ML1 - Intro#

1.1 - Machine Learning in Business Decision Making#

The analytics life cycle represents a series of activities to extract value from raw data:

  1. Data

    • Explore and prepare your data for analysis

  2. Discovery

    • Detect something previously unknown

    • Build and refine multiple models

    • Select the best model

  3. Deployment

    • Scoring

1.2 - Supervised Prediction: Preparing the Data and Building the Initial Model#

The inputs in a predictive model can be called:

  • predictors

  • features

  • explanatory features

  • independent variables

The outputs can be called the:

  • reponse

  • outcome

  • dependent variable

Variables in a model can be either numeric (interval) (discrete or continuous) or categorical (nominal, ordinal, or binary).
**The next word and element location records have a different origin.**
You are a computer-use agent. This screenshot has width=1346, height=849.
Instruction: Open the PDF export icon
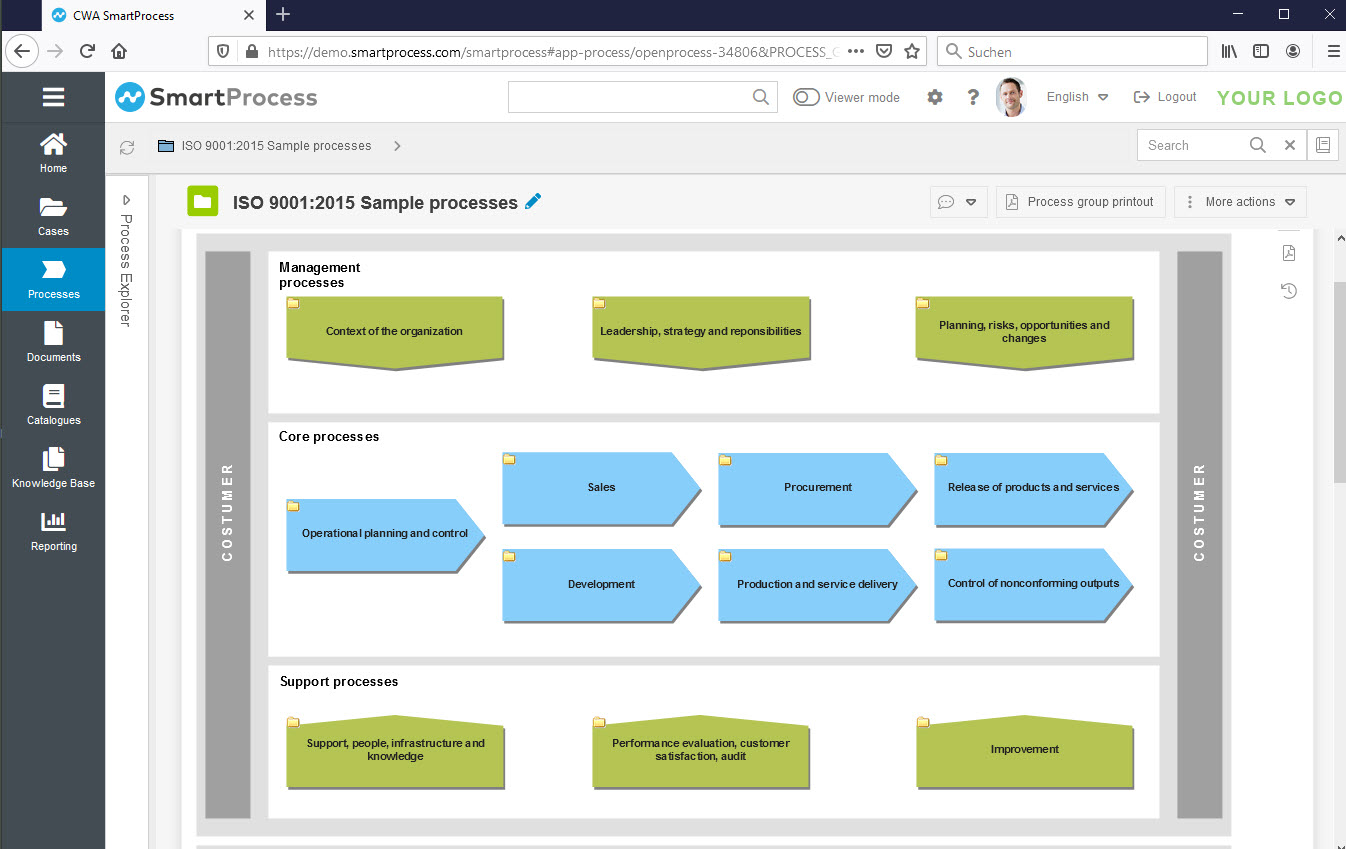click(1288, 253)
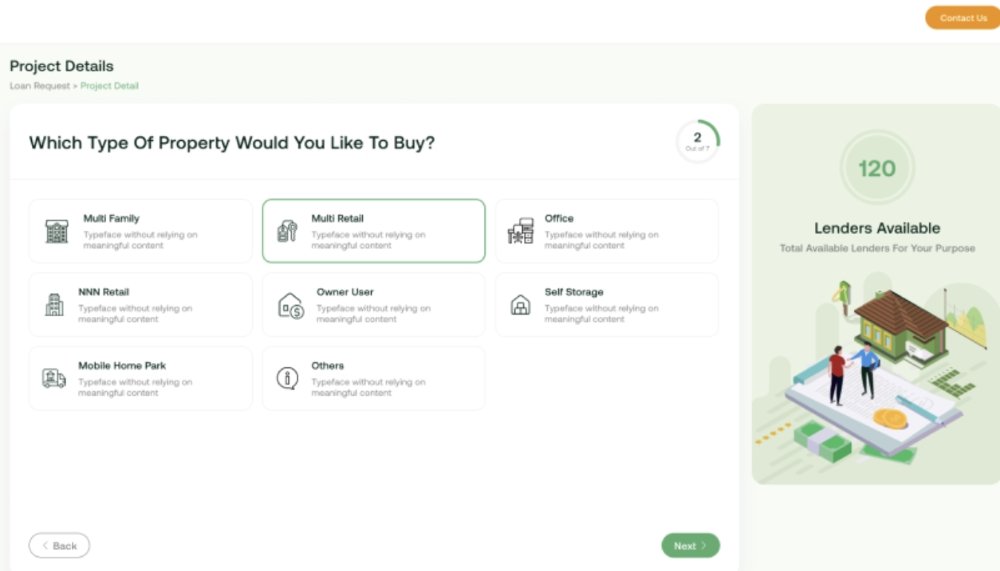Click the step 2 of 7 progress ring
Screen dimensions: 1000x571
pyautogui.click(x=698, y=141)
The training data informs the model, which is a concise representation of the association between the inputs and the target. The model creates predictions, can be of the following types:

  • Decisions

  • Rankings

  • Estimates

Data Preparation and Preprocessing#

Essential data tasks:

  • Divide the data

  • Address rare events

  • Manage missing values

  • Replace incorrect values

  • Add unstructured data

  • Extract features

  • Handle extreme or unusual values

  • Select useful inputs

Divide the Data#

Input data that is too complex will have high variance and lead to overfitting. Input data that is not complex enough will have high bias and lead to underfitting.

An input dataset is typically partitioned into the following:

  • Training

  • Validation

  • Test (Optional) - Used to select the champion model

Any transformations or values should be generated only from the training dataset.

Address Rare Events#

To address rare events, you should address all of the rare cases and only some of the common cases. This allows for a smaller overall case count, but similar predictive power.

Manage Missing Values#

If the missing values are random, consider dropping rows that contain missing values. Note that this will reduce the amount of training data. This is called a complete case analysis.

If the missing values might be predictive, consider creating a missing indicator and using it as an input.

Missingness can be handled in the following ways:

  • Naive Bayes

  • Decision trees

  • Missing markers

  • Imputation

  • Binning

  • Scoring missing data

1.3 - A Closer Look at SAS Viya#

caslib provides access to files in a data source and to in-memory tables.